Master of Science (M.S.)

Degree Granting Department

Biology (Integrative Biology)

Major Professor

David Lewis, Ph.D.

Co-Major Professor

Christina Richards, Ph.D.

Committee Member

Susan Bell, Ph.D.


carbon, feedbacks, intertidal, intraspecific, nitrogen


Biodiversity is important to ecosystem function at many scales, and variation functional traits within a species can potentially influence ecosystem functioning by altering nutrient cycling dynamics.
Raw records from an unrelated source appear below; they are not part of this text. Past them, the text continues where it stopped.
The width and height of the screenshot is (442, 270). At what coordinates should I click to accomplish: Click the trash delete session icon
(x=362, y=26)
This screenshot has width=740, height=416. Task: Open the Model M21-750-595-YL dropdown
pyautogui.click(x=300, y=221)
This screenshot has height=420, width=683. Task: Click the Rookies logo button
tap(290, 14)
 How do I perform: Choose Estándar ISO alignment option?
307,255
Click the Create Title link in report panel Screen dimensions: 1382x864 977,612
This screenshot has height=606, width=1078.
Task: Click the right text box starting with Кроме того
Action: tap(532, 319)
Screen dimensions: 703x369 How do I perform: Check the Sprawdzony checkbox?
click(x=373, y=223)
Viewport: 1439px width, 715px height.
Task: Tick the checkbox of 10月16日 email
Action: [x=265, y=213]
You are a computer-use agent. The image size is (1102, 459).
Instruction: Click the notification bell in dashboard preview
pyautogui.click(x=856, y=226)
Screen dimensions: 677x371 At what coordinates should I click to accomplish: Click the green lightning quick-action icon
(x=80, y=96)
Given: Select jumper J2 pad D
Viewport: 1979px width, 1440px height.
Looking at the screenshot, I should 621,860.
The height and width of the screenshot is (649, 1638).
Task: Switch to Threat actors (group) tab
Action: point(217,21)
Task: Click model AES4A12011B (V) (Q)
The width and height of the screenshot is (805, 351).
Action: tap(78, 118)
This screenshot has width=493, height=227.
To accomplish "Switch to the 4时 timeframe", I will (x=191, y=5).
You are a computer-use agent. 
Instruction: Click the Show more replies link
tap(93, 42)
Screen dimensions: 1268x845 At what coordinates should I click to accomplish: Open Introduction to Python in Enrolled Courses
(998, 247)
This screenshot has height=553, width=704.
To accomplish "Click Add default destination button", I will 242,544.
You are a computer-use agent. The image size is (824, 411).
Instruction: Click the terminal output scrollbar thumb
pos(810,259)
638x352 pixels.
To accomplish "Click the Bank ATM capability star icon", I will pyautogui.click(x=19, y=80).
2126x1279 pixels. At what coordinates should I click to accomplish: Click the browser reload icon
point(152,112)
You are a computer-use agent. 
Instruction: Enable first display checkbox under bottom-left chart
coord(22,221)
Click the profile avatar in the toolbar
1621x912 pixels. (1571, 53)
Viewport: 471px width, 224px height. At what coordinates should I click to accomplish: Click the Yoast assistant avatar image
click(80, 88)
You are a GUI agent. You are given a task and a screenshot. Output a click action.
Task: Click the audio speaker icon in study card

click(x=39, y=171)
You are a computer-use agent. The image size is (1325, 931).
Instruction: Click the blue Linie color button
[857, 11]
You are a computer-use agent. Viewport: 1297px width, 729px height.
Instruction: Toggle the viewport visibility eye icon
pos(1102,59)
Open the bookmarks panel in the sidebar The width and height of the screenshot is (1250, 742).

High population extinction rates are resulting in a rapid loss of within-species biodiversity, so there is a need to better understand the importance of intraspecific variation to ecosystem-level processes. Tidal salt marshes are ideal ecosystems for investigating intraspecific variation in plant-nutrient relationships because they are dominated by a monoculture of the foundation species Spartina alterniflora, with distinct phenotypes that correspond to environmental gradients across the marsh. We conducted a field survey of existing phenotypic variation and biogeochemical characteristics in three salt marshes in South Carolina, USA, and used path analysis to model relationships among plant traits and nutrient dynamics. Leaf %N and C:N were important predictors of nitrogen and carbon cycling dynamics respectively. There were strong effects of site on soil variables, but plant traits responded most to tidal position within the marsh, indicating a potential decoupling of plant-soil feedbacks which are often tightly linked. Overall, variation in plant tissue chemistry does play a role in nutrient cycling, but other feedbacks may be broken down or obscured by hydrologic drivers in this highly dynamic ecosystem.